## Task objective
Write out each line of the records that has "computer" in it.

[Records from a collection]
▼

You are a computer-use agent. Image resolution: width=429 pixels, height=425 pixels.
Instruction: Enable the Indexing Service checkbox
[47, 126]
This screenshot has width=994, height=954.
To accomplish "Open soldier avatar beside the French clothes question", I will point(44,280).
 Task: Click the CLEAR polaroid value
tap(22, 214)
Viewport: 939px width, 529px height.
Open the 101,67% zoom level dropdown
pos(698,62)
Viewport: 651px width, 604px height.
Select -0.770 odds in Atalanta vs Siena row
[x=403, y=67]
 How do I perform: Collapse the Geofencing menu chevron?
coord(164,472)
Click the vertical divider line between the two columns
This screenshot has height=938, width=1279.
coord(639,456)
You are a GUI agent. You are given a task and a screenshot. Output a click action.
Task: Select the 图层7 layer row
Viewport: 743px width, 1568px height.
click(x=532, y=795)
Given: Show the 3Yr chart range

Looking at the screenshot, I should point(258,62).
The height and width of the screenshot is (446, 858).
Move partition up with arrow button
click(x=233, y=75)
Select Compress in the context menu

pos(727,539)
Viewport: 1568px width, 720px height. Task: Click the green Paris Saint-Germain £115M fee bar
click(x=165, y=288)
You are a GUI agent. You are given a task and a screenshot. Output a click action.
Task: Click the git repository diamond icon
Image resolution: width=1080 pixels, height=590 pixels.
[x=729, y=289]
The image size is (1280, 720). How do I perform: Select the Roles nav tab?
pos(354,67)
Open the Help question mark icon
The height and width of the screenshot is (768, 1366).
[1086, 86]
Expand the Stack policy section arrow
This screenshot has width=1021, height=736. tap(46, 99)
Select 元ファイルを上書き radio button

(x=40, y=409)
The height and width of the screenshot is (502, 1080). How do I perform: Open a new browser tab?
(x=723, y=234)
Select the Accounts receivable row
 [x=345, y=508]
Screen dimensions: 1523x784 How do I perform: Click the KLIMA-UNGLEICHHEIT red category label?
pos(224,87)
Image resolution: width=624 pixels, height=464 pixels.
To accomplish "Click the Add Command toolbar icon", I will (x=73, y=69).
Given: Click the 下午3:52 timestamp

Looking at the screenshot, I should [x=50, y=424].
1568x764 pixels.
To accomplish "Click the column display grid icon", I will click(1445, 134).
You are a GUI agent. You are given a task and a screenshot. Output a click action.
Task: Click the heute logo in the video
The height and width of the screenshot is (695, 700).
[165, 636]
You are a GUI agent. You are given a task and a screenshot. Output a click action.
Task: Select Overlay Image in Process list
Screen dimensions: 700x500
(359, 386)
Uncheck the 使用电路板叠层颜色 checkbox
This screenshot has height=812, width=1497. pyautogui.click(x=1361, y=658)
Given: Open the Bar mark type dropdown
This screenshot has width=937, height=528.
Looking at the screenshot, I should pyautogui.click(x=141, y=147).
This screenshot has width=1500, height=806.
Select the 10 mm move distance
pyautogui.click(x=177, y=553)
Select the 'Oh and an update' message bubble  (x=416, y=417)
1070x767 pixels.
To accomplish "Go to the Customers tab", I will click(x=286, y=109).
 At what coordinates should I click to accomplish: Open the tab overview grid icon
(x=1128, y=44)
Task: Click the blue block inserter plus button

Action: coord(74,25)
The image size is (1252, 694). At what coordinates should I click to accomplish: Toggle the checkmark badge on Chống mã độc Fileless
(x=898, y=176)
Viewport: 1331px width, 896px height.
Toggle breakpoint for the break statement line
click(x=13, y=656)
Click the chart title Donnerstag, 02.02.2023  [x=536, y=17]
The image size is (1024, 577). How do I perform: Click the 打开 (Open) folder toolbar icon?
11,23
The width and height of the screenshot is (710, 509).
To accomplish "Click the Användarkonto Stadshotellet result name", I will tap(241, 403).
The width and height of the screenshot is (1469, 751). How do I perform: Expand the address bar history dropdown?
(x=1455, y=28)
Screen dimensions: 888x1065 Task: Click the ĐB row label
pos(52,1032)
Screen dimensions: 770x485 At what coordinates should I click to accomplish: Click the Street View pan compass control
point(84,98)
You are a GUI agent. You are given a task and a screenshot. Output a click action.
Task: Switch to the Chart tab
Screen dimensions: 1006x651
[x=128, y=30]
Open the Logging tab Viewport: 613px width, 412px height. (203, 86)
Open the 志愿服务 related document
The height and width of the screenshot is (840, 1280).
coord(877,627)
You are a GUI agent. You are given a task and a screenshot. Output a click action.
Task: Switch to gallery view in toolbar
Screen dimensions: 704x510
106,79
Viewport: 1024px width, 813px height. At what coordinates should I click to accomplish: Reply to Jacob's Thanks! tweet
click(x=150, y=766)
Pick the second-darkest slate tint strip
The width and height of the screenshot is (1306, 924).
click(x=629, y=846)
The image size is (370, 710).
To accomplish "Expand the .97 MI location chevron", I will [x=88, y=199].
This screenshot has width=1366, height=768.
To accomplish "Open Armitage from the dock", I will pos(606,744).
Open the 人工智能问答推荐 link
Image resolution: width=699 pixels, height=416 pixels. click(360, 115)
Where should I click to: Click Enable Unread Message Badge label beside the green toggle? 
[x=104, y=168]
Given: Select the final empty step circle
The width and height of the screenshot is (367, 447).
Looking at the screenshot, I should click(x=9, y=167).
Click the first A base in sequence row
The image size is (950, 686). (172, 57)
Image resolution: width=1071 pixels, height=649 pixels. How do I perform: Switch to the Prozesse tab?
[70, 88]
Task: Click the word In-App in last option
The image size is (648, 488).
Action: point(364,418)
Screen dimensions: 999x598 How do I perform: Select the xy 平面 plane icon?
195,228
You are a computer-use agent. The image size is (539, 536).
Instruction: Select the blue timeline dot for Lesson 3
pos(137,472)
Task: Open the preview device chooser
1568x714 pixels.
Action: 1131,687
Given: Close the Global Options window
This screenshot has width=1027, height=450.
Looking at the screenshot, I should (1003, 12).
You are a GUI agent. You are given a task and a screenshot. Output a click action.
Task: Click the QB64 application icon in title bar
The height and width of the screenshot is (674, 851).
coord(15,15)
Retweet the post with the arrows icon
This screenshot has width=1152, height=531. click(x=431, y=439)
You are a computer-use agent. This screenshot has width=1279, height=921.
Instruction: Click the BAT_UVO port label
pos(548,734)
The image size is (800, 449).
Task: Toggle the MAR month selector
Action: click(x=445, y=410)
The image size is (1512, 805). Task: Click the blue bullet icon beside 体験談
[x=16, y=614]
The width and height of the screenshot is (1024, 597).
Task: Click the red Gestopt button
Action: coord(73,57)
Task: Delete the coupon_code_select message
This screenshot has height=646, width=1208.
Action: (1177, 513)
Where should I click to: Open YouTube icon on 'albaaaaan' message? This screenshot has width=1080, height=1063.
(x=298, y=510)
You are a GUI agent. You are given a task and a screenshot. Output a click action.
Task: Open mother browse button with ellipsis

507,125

▲

## Finished exercise
You are a computer-use agent. Image resolution: width=429 pixels, height=425 pixels.
You are a computer-use agent. The image size is (539, 536).
You are a computer-use agent. This screenshot has width=1279, height=921.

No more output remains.